I agree trying to include chunking of work probably creates more problems than it solves. I had in mind reasonably large pieces of work so the synchronisation overhead wouldn't be significant.

It’s not a matter of perfect vs good... GCD isn’t part of the project, so IIUC extending it isn’t really a thing we can do as an official part of Swift.

It isn’t indeed, but it is IMO the de facto if not de jure concurrency library for Swift today. It is included with every Swift install on macOS & Linux (since Swift 3, at least).

Nonetheless, you’re right about the appropriate forum not technically being this one - https://apple.github.io/swift-corelibs-libdispatch/ points to a mailing list & Github project, where at a glance at the pull requests it does seem to be a genuinely open project these days, not merely the lip service Apple used to pay to open source.

Still, IMO it’s good to discuss concurrency improvements in Swift in these forums, even if the implementation aspect might take place outside the core Swift libraries, since concurrency is so fundamental & critical, and might be shaped better (read: more Swiftonic) in these forums.

1 Like

Thanks for reminding me of that API - it is indeed useful in some cases.

However, in the wide family of situations the original poster was considering - i.e. where you’re enumerating over an indeterminate number of work items - it’s not a good fit.
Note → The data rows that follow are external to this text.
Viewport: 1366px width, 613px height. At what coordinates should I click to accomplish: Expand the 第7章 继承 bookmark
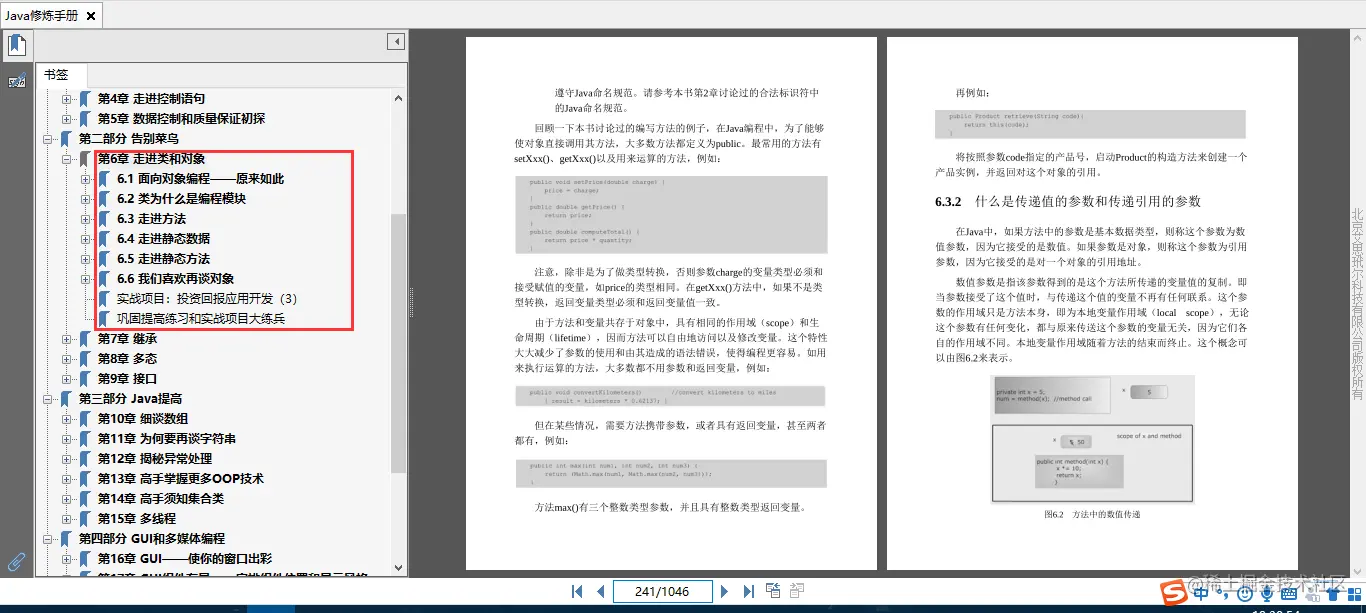pos(66,338)
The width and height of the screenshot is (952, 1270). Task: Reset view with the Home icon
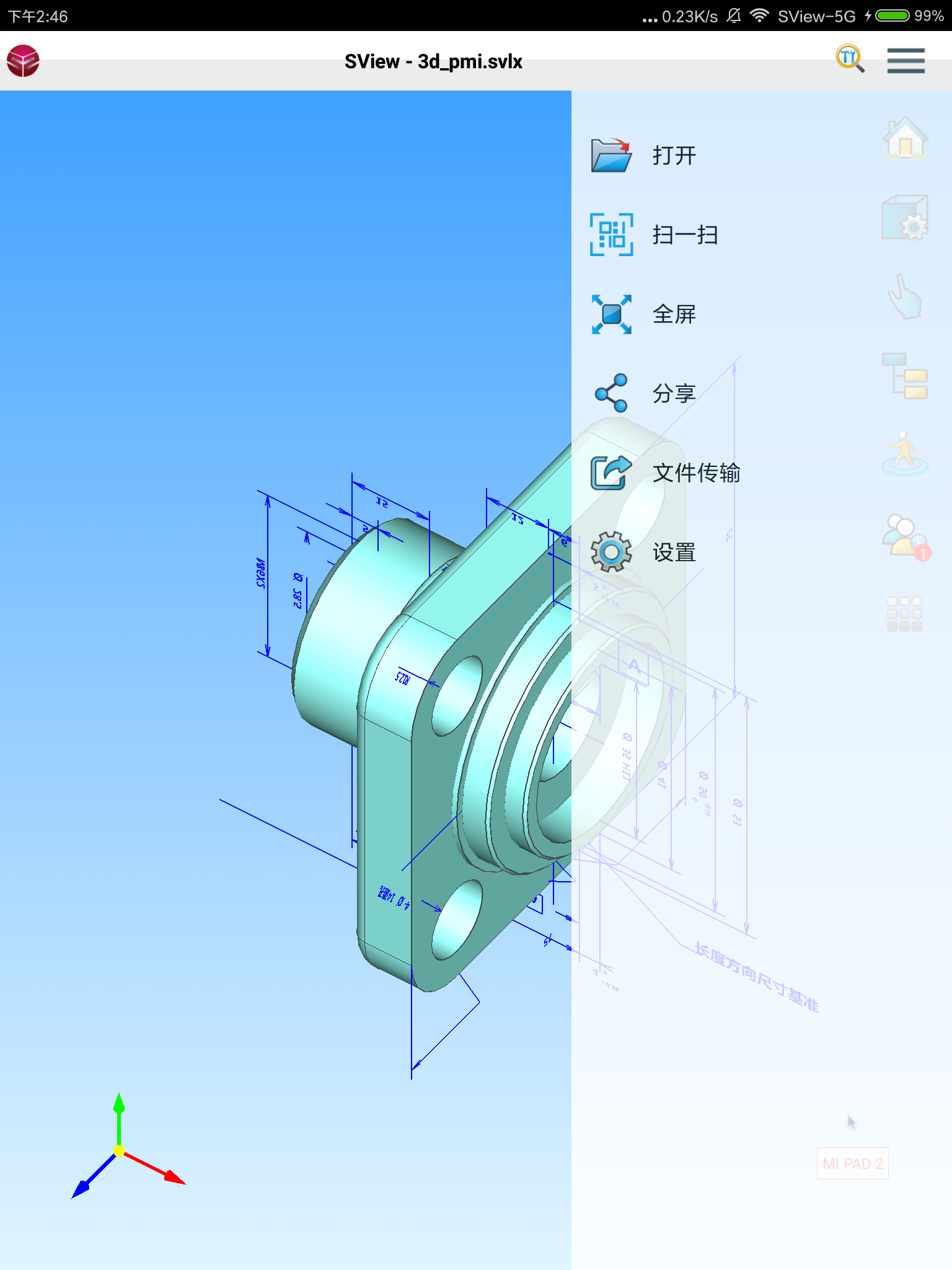tap(905, 138)
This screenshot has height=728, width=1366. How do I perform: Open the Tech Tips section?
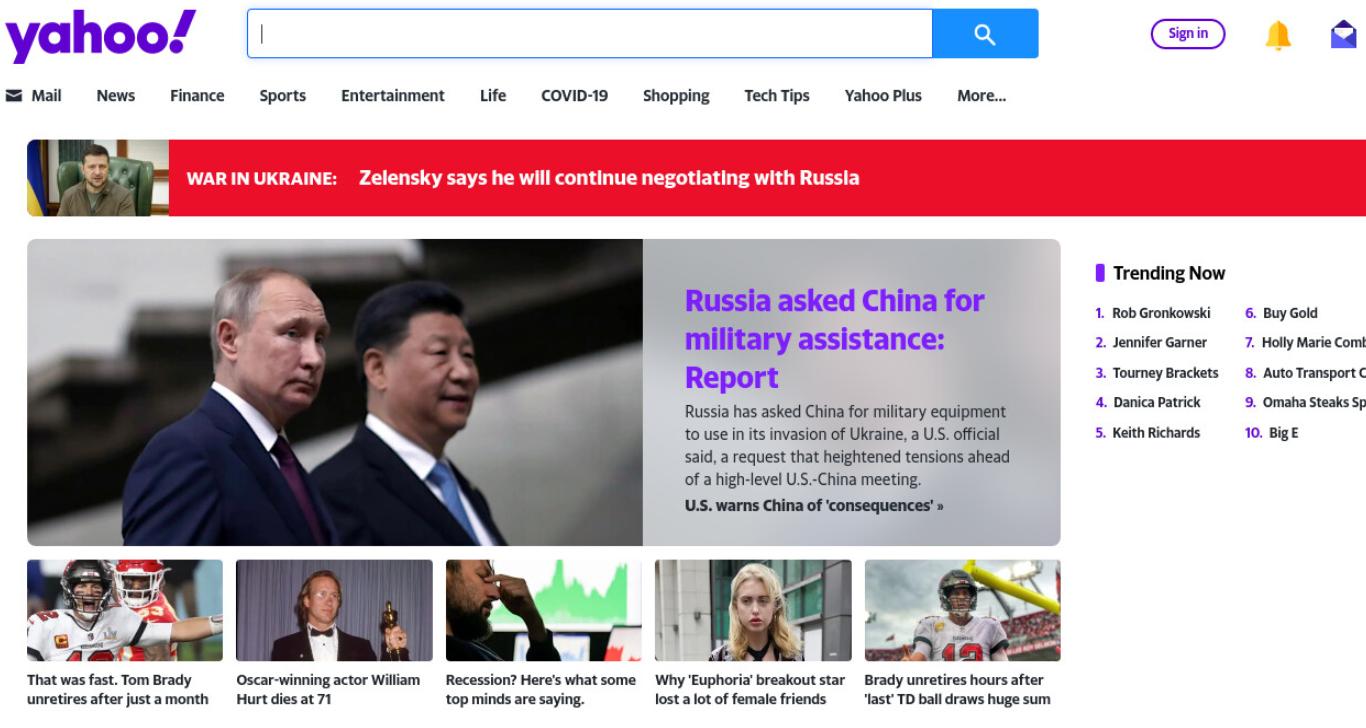click(777, 96)
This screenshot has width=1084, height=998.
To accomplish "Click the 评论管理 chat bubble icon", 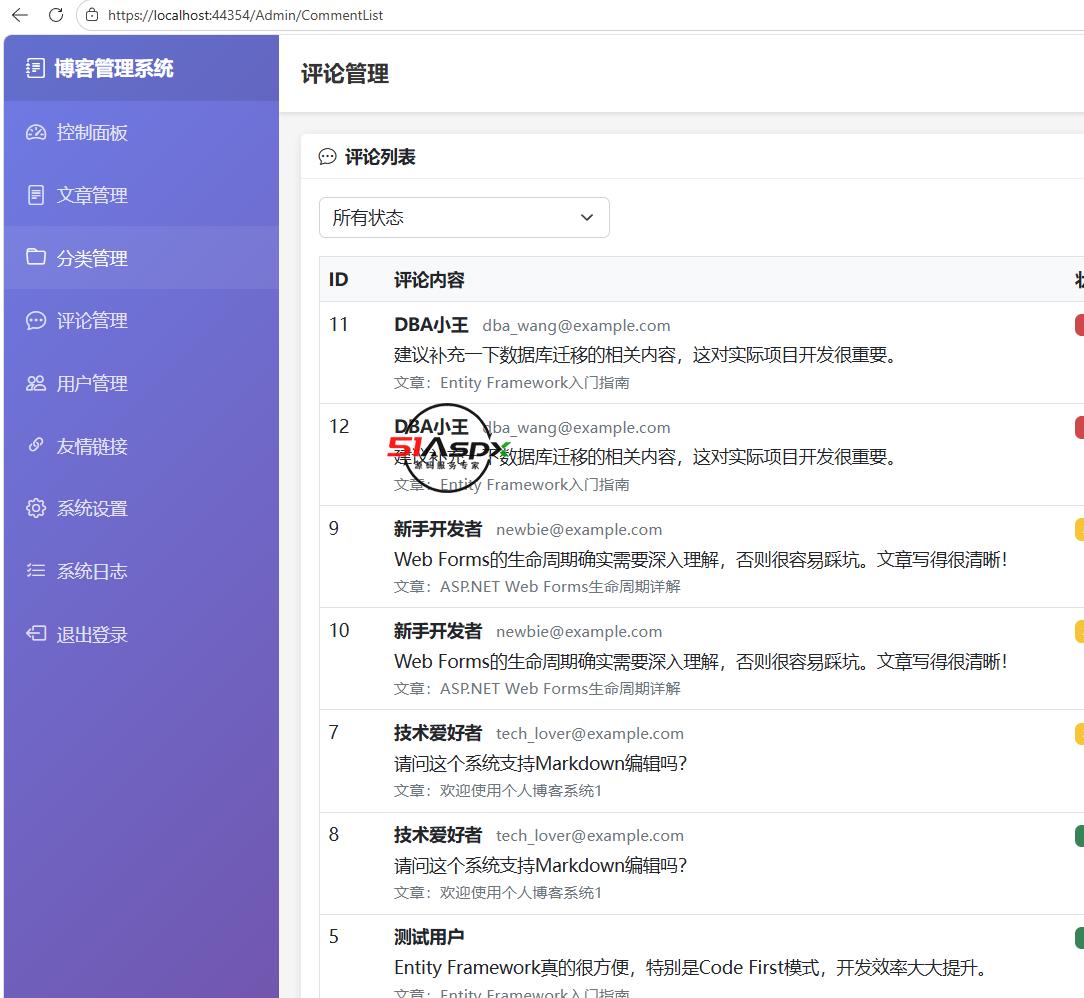I will (x=36, y=321).
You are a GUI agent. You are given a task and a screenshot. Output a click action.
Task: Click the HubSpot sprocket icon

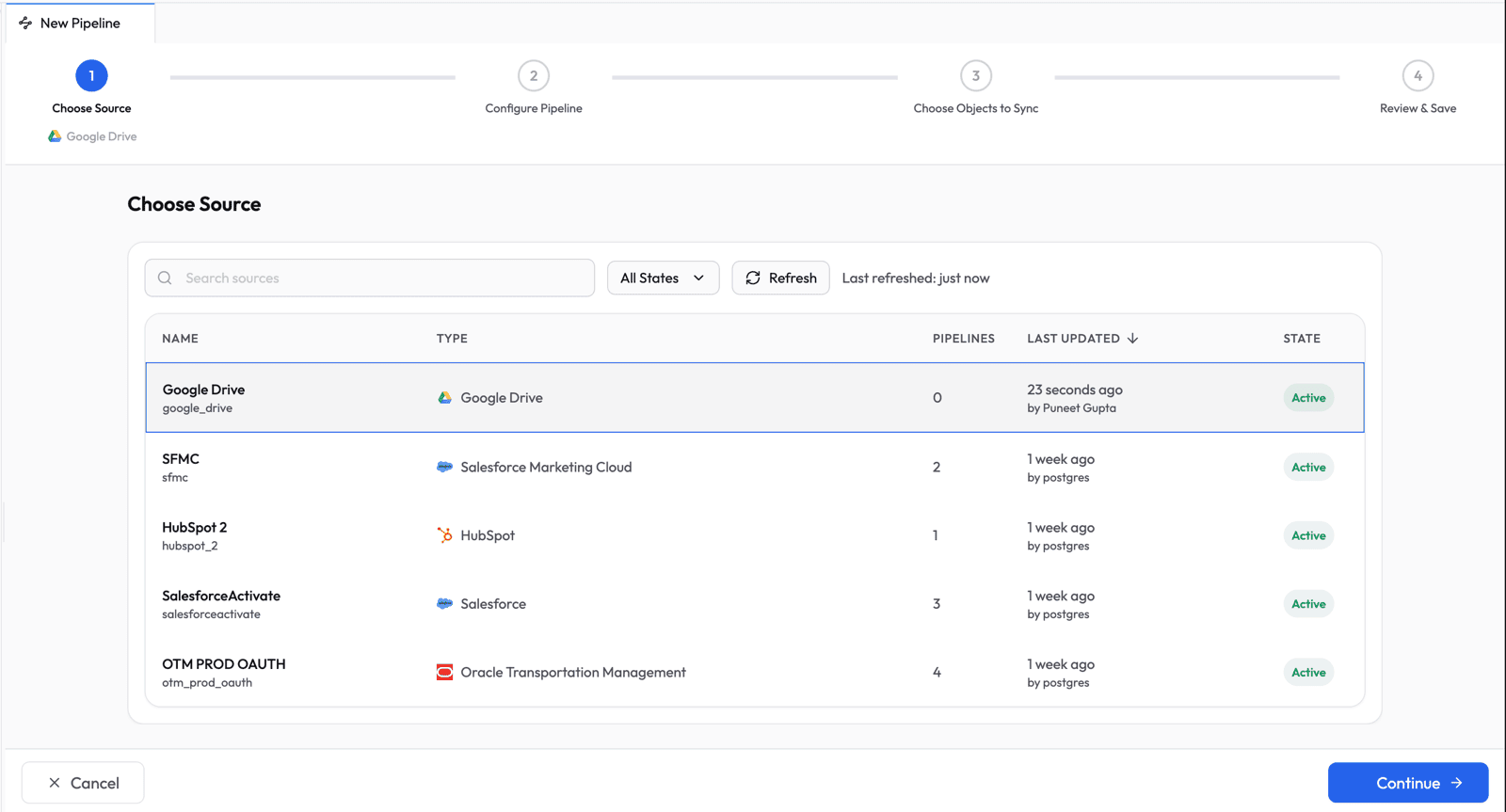pos(444,535)
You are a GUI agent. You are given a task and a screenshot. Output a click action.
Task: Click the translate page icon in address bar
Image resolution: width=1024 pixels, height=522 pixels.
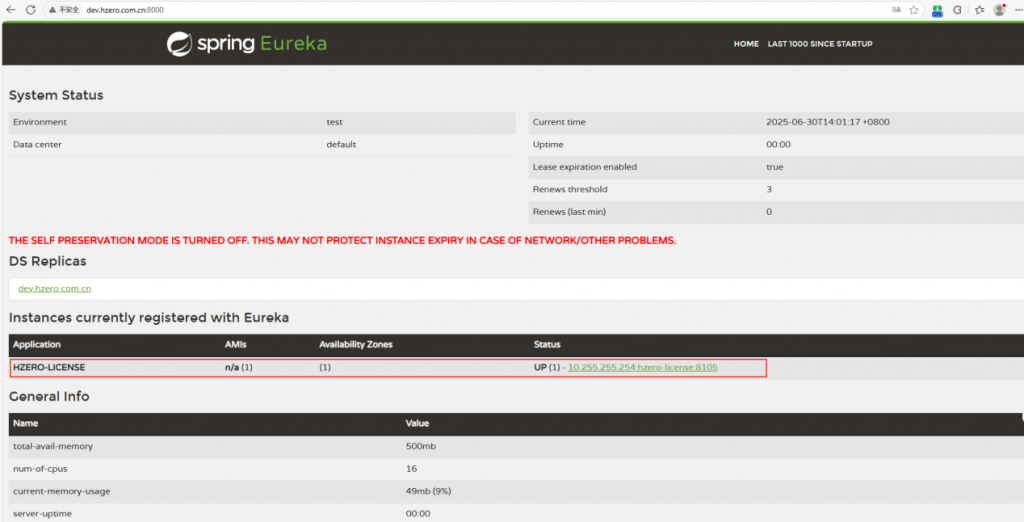click(896, 9)
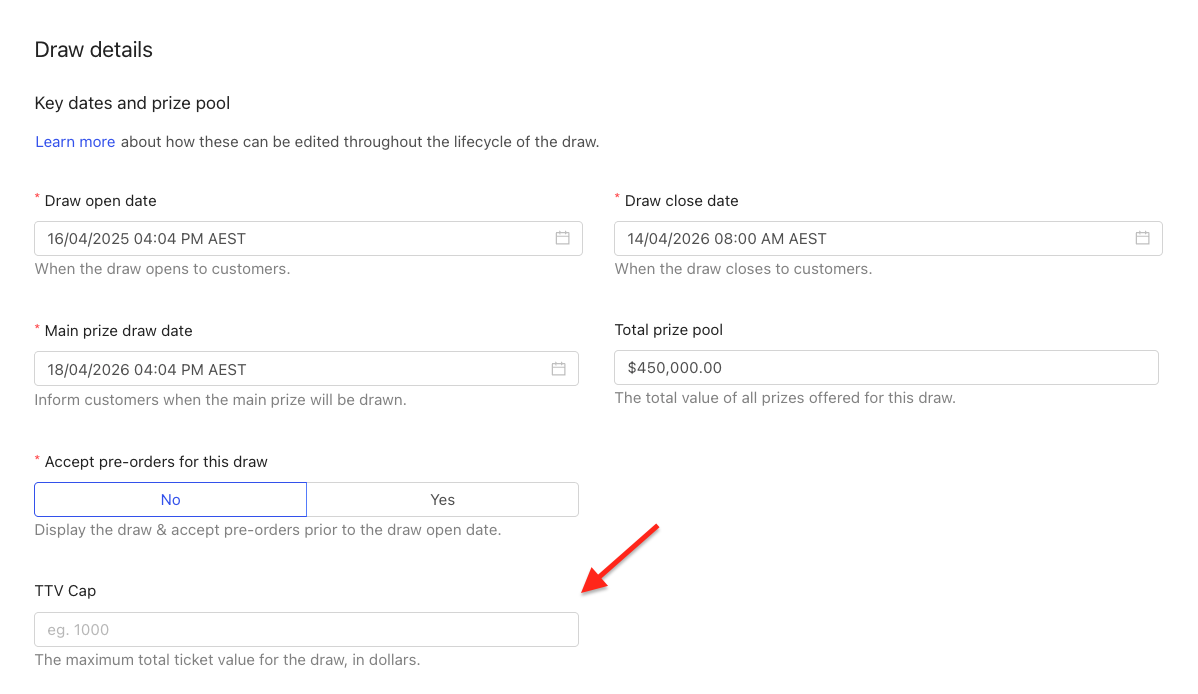The width and height of the screenshot is (1198, 694).
Task: Click the "Draw close date" label
Action: (681, 201)
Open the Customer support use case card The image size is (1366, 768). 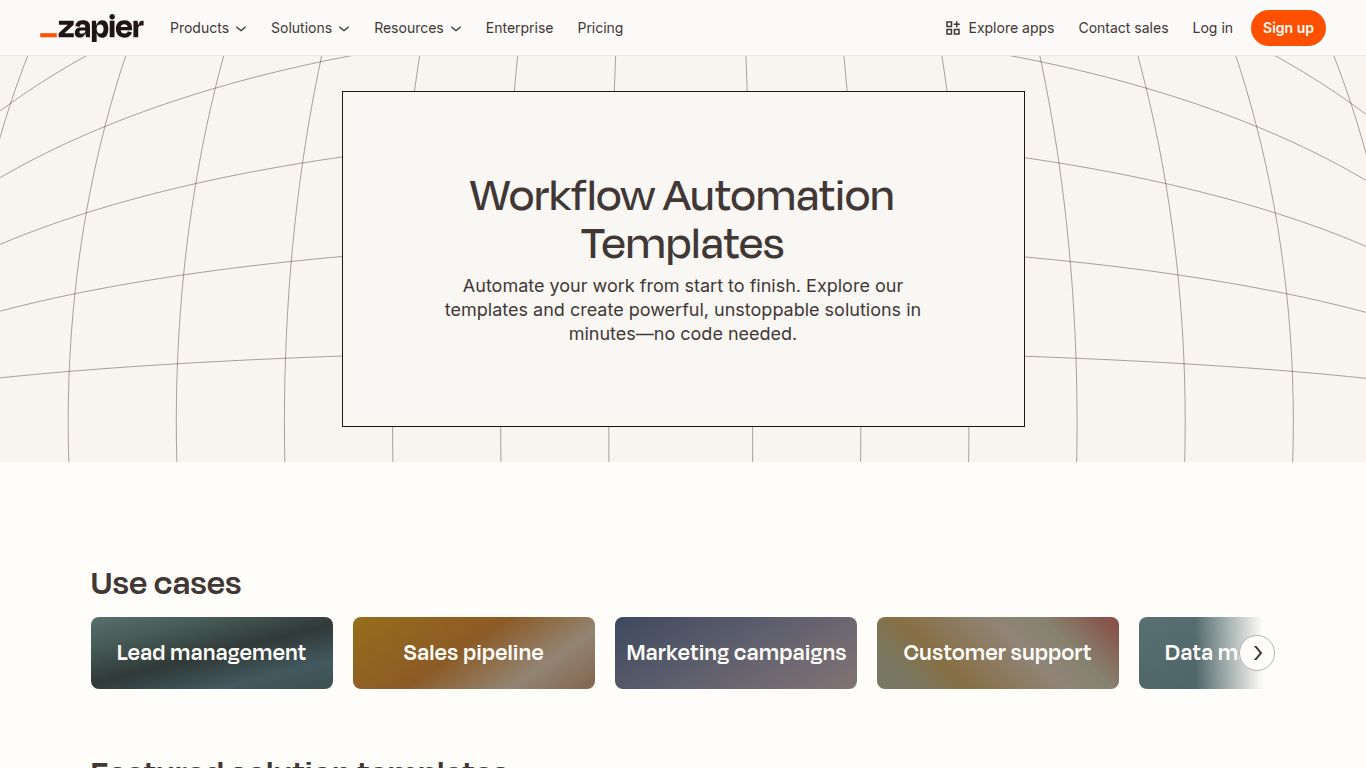tap(997, 652)
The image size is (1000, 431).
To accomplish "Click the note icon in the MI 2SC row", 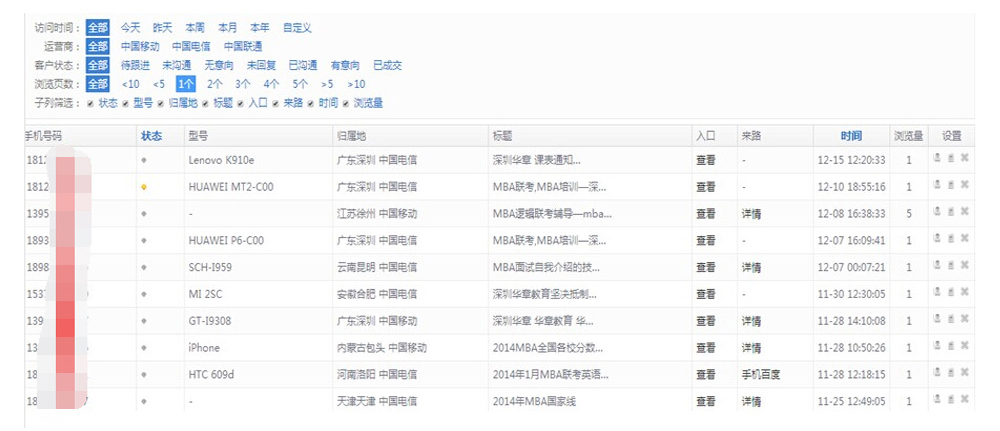I will point(951,293).
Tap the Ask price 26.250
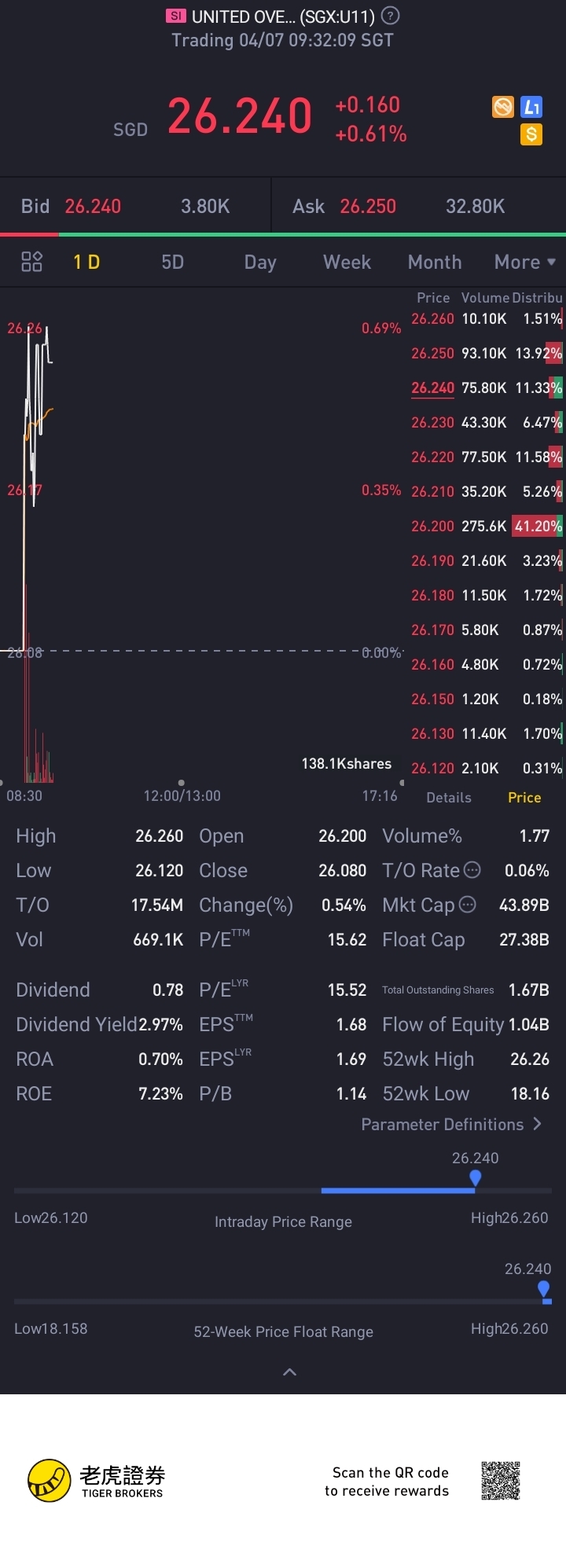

It requires you to know in advance how many items to iterate on, and even beyond that it’s a bit kludgy in the small details - e.g. it just gives you an arbitrary integer index, which you have to, inside your work function, somehow map to the actual thing you care about, e.g. a file.

And as @johnno1962 noted, it has some ergonomic issues, like running implicitly against the current queue, which is almost never what you want from that sort of API.